Each line from the one with "Sepete Ekle (993, 566)" through the last line below must be written out exactly. Do not copy pictures.

---------- Data provided ----------

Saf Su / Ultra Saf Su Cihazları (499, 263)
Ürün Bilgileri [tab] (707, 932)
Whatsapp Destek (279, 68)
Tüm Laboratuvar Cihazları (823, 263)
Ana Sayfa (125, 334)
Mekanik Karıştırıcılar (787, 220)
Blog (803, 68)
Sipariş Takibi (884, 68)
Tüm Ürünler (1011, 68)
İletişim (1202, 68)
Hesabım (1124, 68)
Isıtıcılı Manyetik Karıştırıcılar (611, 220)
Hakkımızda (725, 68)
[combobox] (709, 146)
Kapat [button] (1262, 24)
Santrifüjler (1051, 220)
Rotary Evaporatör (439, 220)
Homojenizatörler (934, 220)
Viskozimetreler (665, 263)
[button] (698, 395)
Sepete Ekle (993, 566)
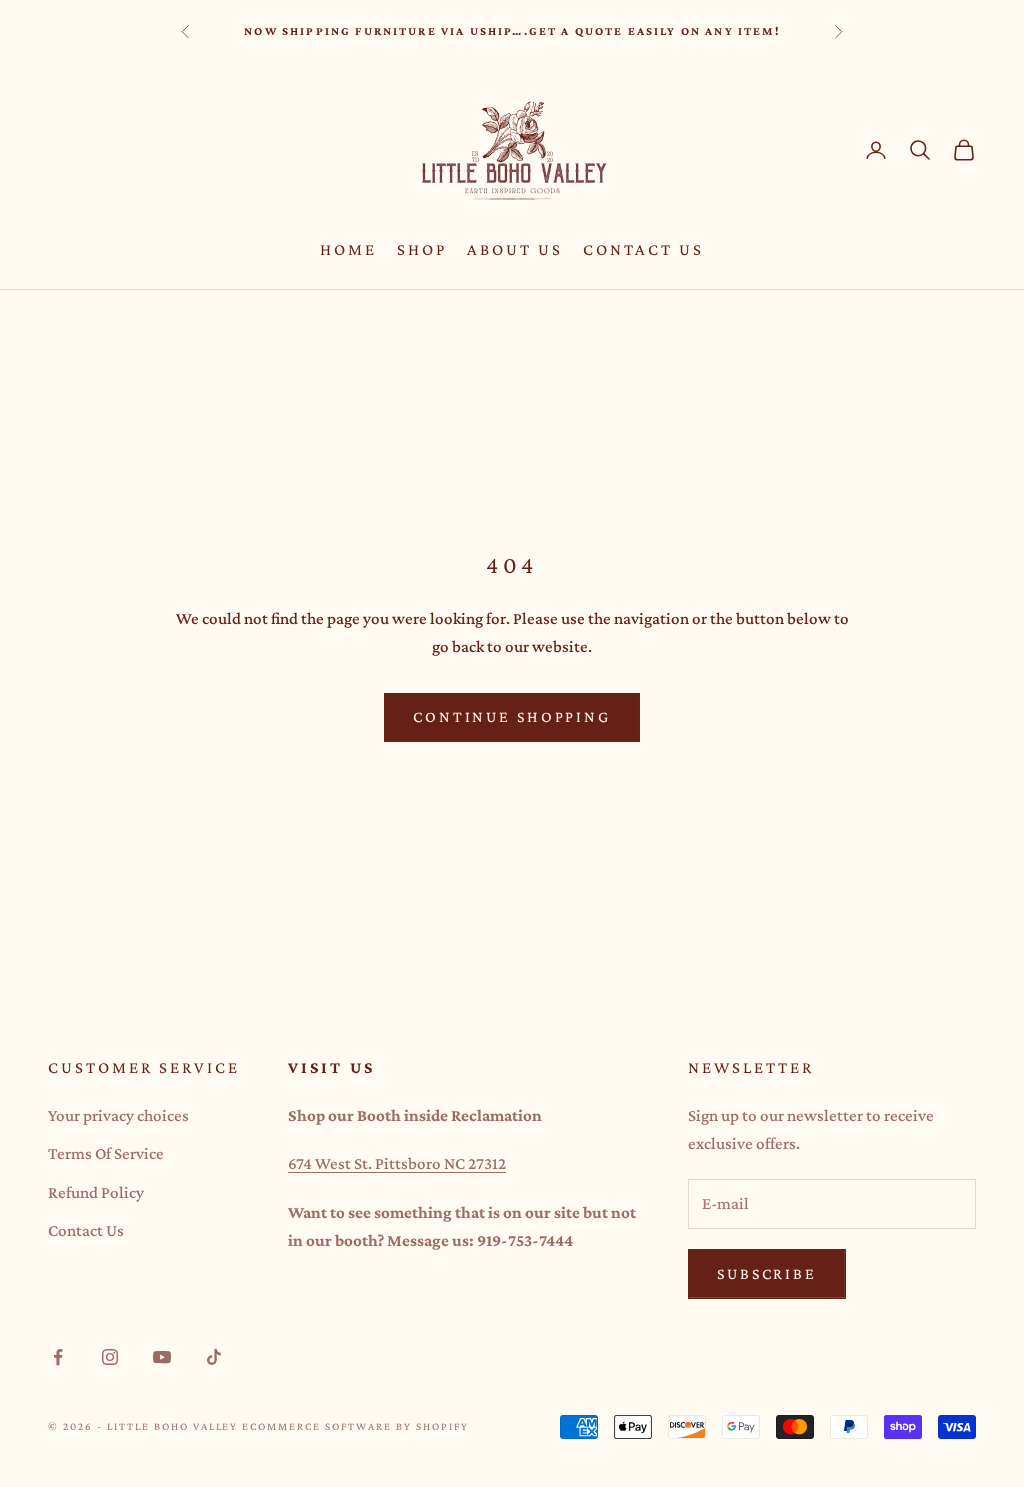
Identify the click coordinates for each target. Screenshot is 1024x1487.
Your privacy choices (118, 1115)
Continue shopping (512, 716)
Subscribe (767, 1273)
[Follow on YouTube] (162, 1357)
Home (348, 249)
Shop (422, 249)
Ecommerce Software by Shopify (355, 1426)
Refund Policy (96, 1192)
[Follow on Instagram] (110, 1357)
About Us (515, 249)
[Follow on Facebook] (58, 1357)
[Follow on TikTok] (214, 1357)
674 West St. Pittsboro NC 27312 (397, 1163)
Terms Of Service (106, 1153)
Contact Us (643, 249)
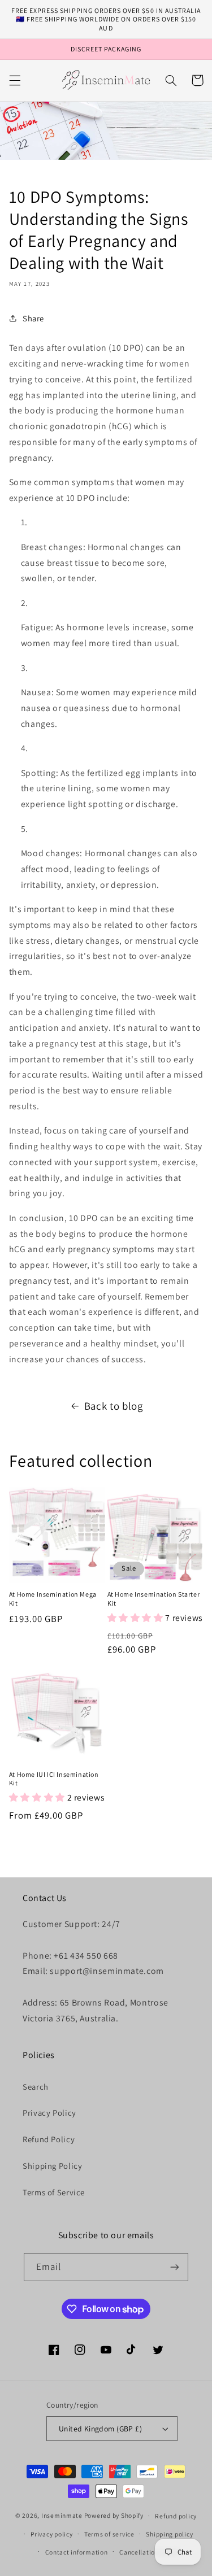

----------

Output of the exercise:
Sepete Ekle (993, 566)
Identify the click coordinates for each target. Screenshot is 1024x1487.
Your privacy choices (118, 1115)
Continue shopping (512, 716)
Subscribe (767, 1273)
[Follow on YouTube] (162, 1357)
Home (348, 249)
Shop (422, 249)
Ecommerce Software by Shopify (355, 1426)
Refund Policy (96, 1192)
[Follow on Instagram] (110, 1357)
About Us (515, 249)
[Follow on Facebook] (58, 1357)
[Follow on TikTok] (214, 1357)
674 West St. Pittsboro NC 27312 (397, 1163)
Terms Of Service (106, 1153)
Contact Us (643, 249)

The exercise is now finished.